What you will do: Working from the top of the records below, reproduce each line exactly, ending once you have written the line containing "Click the playing".

Exercise inputs:
*** Block opens ***
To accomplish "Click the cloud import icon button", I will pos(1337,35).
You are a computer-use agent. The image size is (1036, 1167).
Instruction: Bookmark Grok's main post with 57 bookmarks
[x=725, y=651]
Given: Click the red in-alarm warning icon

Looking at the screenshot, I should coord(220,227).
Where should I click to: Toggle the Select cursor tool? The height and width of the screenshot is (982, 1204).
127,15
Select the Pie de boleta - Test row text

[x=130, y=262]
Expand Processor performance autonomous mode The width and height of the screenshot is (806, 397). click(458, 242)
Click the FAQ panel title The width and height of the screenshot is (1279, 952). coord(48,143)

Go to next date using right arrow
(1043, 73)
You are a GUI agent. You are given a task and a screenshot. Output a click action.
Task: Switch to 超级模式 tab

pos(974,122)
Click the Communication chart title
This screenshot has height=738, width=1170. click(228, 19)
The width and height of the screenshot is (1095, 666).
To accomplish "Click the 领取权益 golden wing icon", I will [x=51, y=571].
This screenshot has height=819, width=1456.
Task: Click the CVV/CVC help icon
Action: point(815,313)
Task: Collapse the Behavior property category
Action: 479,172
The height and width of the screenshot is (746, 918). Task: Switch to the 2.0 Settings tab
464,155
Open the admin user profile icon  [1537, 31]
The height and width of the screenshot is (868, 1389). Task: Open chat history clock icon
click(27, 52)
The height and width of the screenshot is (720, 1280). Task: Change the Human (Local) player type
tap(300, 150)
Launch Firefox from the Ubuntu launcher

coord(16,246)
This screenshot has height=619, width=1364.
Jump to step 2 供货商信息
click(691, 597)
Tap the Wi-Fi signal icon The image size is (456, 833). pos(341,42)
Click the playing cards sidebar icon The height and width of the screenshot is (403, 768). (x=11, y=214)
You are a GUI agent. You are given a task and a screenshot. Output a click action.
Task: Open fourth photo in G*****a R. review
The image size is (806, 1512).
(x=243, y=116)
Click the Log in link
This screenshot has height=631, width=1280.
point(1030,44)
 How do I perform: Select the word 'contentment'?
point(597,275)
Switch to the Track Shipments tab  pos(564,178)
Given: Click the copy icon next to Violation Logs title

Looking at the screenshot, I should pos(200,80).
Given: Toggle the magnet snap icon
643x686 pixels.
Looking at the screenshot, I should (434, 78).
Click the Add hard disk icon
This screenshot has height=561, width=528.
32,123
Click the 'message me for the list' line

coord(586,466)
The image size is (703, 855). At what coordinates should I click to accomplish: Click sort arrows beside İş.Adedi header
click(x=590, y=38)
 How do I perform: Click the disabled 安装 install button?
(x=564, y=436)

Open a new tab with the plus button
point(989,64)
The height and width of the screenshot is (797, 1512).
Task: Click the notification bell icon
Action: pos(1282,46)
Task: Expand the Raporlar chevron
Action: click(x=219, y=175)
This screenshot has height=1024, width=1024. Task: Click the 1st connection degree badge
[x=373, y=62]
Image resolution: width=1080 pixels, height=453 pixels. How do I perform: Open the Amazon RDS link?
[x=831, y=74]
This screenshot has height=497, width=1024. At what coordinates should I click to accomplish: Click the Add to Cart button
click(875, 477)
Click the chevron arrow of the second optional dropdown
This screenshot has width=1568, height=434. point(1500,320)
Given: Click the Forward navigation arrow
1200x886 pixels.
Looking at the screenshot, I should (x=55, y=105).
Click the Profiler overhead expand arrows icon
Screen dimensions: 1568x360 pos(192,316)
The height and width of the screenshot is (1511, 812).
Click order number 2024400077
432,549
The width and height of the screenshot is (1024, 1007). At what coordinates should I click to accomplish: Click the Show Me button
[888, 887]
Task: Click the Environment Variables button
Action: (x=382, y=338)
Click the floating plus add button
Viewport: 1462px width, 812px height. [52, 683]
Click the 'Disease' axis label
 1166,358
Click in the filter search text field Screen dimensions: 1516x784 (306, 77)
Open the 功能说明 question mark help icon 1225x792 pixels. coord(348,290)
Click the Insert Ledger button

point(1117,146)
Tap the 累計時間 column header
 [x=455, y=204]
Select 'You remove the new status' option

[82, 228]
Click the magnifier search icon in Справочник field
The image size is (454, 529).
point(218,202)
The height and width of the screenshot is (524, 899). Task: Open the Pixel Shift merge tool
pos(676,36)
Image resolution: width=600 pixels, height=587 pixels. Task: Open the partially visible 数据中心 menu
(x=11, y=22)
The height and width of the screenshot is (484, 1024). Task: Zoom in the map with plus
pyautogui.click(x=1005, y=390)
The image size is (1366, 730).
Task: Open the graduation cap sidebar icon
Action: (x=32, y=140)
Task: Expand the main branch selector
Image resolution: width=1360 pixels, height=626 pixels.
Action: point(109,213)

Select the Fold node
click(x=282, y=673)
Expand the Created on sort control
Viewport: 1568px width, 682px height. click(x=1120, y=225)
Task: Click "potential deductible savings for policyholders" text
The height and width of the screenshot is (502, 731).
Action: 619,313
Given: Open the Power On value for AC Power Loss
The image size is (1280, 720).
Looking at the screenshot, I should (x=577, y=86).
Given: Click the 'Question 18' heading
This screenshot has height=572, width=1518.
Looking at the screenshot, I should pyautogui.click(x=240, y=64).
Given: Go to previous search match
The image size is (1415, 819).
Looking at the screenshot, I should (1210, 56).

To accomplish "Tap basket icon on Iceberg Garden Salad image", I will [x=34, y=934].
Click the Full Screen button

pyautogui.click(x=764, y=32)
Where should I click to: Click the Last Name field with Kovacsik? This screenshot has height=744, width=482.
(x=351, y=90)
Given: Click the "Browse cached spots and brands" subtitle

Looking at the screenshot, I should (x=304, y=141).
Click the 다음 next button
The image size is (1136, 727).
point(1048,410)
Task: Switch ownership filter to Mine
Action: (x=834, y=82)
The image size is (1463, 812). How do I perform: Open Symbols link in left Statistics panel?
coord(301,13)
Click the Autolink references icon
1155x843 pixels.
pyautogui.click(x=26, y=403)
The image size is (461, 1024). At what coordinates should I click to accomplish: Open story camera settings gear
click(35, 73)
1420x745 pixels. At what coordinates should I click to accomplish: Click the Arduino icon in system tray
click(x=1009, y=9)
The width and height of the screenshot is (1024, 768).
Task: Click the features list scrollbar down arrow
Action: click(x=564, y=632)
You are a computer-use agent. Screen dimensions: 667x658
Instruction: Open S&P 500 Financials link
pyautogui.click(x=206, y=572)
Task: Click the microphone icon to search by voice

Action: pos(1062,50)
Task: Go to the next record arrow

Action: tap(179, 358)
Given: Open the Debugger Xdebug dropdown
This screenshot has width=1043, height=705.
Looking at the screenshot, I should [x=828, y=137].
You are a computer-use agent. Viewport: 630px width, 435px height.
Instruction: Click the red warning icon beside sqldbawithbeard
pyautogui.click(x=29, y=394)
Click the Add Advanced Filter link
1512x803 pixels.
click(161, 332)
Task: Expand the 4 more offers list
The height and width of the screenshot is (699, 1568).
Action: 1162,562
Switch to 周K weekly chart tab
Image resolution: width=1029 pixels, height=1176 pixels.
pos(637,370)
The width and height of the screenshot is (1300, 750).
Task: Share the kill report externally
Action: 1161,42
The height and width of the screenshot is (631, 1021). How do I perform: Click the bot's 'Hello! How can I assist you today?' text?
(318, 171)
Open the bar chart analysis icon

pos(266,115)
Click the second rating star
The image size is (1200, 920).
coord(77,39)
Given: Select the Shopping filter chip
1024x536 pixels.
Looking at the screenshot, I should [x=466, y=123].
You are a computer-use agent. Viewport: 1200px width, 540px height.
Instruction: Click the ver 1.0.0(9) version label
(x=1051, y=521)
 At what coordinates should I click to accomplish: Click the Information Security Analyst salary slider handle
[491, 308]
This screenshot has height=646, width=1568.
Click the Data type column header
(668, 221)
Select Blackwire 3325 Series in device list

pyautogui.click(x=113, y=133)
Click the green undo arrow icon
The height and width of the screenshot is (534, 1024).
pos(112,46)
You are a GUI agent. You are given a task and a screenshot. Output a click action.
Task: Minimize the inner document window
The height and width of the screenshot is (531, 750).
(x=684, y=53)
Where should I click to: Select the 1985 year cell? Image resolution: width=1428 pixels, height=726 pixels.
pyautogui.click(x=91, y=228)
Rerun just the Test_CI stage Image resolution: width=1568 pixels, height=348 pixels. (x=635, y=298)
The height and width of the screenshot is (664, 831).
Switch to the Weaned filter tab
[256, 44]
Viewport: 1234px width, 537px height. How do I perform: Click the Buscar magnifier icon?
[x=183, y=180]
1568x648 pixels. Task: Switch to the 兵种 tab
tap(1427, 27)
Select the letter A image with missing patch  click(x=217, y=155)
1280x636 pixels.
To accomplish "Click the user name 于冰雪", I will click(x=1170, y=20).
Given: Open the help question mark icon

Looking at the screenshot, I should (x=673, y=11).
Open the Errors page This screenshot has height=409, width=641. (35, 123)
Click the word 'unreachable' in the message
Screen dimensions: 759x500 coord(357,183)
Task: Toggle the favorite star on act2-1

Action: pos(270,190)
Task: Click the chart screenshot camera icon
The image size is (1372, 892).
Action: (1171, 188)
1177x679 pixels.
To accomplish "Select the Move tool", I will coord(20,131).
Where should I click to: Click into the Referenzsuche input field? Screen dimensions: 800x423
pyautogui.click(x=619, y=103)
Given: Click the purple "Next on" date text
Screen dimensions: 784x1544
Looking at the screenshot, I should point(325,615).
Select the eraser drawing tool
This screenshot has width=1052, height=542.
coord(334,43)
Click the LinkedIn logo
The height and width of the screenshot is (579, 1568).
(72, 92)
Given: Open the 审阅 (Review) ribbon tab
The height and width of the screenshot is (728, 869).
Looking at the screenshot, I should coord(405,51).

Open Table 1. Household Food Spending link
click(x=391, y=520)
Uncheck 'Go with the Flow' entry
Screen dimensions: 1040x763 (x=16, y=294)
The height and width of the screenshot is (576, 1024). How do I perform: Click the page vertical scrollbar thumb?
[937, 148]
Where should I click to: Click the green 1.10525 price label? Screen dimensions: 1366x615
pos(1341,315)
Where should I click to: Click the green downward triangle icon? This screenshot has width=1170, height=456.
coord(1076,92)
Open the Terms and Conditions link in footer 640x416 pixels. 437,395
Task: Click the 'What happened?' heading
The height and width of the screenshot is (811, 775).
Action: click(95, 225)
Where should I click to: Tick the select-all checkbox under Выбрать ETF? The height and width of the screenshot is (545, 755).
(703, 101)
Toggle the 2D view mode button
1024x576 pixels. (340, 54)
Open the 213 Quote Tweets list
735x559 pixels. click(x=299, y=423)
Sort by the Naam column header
*** Block closes ***
Solution to this problem:
To accomplish "Click the cloud import icon button", I will pos(1337,35).
You are a computer-use agent. The image size is (1036, 1167).
Instruction: Bookmark Grok's main post with 57 bookmarks
[x=725, y=651]
Given: Click the red in-alarm warning icon

Looking at the screenshot, I should coord(220,227).
Where should I click to: Toggle the Select cursor tool? The height and width of the screenshot is (982, 1204).
127,15
Select the Pie de boleta - Test row text

[x=130, y=262]
Expand Processor performance autonomous mode The width and height of the screenshot is (806, 397). click(458, 242)
Click the FAQ panel title The width and height of the screenshot is (1279, 952). coord(48,143)

Go to next date using right arrow
(1043, 73)
You are a GUI agent. You are given a task and a screenshot. Output a click action.
Task: Switch to 超级模式 tab

pos(974,122)
Click the Communication chart title
This screenshot has height=738, width=1170. click(228, 19)
The width and height of the screenshot is (1095, 666).
To accomplish "Click the 领取权益 golden wing icon", I will [x=51, y=571].
This screenshot has height=819, width=1456.
Task: Click the CVV/CVC help icon
Action: point(815,313)
Task: Collapse the Behavior property category
Action: 479,172
The height and width of the screenshot is (746, 918). Task: Switch to the 2.0 Settings tab
464,155
Open the admin user profile icon  [1537, 31]
The height and width of the screenshot is (868, 1389). Task: Open chat history clock icon
click(27, 52)
The height and width of the screenshot is (720, 1280). Task: Change the Human (Local) player type
tap(300, 150)
Launch Firefox from the Ubuntu launcher

coord(16,246)
This screenshot has height=619, width=1364.
Jump to step 2 供货商信息
click(691, 597)
Tap the Wi-Fi signal icon The image size is (456, 833). pos(341,42)
Click the playing cards sidebar icon The height and width of the screenshot is (403, 768). (x=11, y=214)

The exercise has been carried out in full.